Ma – si interroga ancora Gustavo Piga – il semplice tendenziale poteva essere costruito da qualsiasi centro studi. Non conveniamo. In quei numeri è la certificazione reale dello stato dell’economia italiana. Il governo in carica ne garantisce la veridicità e se ne assume la responsabilità. Non si dimentichino le vicende greche, la cui crisi è iniziata nel momento in cui si é scoperto che le cifre del bilancio erano state taroccate.

Il secondo aspetto, quello del merito, ci trova concordi con alcune ulteriori specifiche. In economia non esistono “variabili indipendenti” come potrebbe essere quelle del debito o del deficit. Il ragionamento, dai tempi del Tableau economique di Quesnay (siamo agli albori della scienza economica), è sempre circolare. Le singole variabili vanno, in altre parole, inserite in un quadro più generale, per cogliere le relative interdipendenze.

Gustavo Piga, guardando alla situazione italiana, ha quindi ragione a criticare il Fiscal compact. In questo caso la medicina è più dannosa del male che vorrebbe curare. Ma in altri casi – tipo la Francia – la cura risulta appropriata. La differenza sta tutta nel diverso andamento delle partite correnti della bilancia dei pagamenti. Se prevale il deficit (Francia) è giusto intervenire con politiche restrittive. Ma se prevale l’avanzo (Italia) allora la politica economica deve essere espansiva. cioè di segno opposto.

Il Fiscal compact non può essere, quindi, una sorta di totem. Da venerare o da voler demolire. Al di là delle sofisticherie ideologiche (il deficit strutturale di bilancio) è uno strumento di controllo del ciclo.
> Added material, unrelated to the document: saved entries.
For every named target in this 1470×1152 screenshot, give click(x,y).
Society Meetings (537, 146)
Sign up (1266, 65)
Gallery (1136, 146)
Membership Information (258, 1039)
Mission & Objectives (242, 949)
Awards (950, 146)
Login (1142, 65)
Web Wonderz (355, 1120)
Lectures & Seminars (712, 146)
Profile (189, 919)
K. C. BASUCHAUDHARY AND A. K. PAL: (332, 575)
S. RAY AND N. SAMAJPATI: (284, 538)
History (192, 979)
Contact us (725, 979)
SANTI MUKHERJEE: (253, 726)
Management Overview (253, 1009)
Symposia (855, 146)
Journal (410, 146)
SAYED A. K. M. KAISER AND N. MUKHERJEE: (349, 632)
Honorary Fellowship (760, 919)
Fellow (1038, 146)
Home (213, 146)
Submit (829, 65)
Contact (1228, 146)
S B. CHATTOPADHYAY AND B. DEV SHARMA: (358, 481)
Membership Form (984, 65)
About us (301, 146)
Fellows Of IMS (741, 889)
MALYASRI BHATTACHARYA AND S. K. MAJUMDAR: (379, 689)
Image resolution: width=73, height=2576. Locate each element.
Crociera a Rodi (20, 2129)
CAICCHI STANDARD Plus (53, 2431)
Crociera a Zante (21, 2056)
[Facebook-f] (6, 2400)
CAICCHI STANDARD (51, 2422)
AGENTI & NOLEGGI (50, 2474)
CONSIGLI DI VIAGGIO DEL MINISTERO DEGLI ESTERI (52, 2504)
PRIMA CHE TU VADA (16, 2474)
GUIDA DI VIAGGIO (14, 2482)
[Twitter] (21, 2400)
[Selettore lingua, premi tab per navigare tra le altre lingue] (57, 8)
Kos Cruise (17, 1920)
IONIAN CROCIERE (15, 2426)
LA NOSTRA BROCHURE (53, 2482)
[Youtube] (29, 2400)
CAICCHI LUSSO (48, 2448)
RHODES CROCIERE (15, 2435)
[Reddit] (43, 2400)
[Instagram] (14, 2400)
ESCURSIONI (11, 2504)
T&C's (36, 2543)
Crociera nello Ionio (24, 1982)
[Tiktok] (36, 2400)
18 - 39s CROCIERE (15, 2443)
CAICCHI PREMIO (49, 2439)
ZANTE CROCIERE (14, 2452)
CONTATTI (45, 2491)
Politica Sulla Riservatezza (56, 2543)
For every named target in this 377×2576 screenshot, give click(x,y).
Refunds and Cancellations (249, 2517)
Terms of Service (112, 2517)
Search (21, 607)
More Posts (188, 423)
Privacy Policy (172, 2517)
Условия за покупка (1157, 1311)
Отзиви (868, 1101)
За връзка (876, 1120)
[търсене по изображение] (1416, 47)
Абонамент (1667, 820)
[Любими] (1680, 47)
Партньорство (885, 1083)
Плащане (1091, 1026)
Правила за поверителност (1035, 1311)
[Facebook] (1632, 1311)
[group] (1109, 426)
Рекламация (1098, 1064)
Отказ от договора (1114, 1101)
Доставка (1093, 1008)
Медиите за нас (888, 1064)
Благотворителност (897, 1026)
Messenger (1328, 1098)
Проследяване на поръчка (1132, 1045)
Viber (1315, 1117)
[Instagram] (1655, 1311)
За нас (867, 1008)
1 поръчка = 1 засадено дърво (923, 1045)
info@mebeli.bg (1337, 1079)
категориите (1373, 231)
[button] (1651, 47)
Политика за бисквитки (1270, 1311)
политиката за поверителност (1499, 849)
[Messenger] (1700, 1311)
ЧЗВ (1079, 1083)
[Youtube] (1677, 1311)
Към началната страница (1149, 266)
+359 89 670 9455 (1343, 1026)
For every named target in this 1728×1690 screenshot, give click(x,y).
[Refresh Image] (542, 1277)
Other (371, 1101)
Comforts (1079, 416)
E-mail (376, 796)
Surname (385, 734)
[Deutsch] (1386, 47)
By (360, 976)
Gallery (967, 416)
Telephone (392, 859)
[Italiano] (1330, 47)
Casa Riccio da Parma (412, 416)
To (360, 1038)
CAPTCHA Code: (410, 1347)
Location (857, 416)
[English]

Da attivare quando la congiuntura si surriscalda, da neutralizzare in caso contrario. Tanto più che la politica monetaria non è più di competenza degli Stati nazionali. Il Parlamento ha fatto quindi bene a voler negare il suo inserimento nell’ordinamento giuridico europeo. Ma questa scelta, purtroppo, conterà poco se il governo non negozierà questa posizione a livello europeo.

Le finestre per questa possibile iniziativa non sono ancora venute meno. L’articolo 16 del suo Trattato istitutivo, prevede, infatti, che prima di procedere oltre, sia indispensabile “una verifica” dei risultati (pochi e male) conseguiti. Il prossimo governo avrebbe di conseguenza una grande carta da giocare. Pretendere, nei confronti di coloro che fanno orecchie da mercanti, il rispetto della norma. Per poi avviare, ma solo sulla base dell’evidenza empirica, una discussione seria non sul sesso degli angeli. Ma su come contribuire alla rinascita – perché di questo si tratta – della vecchia Europa.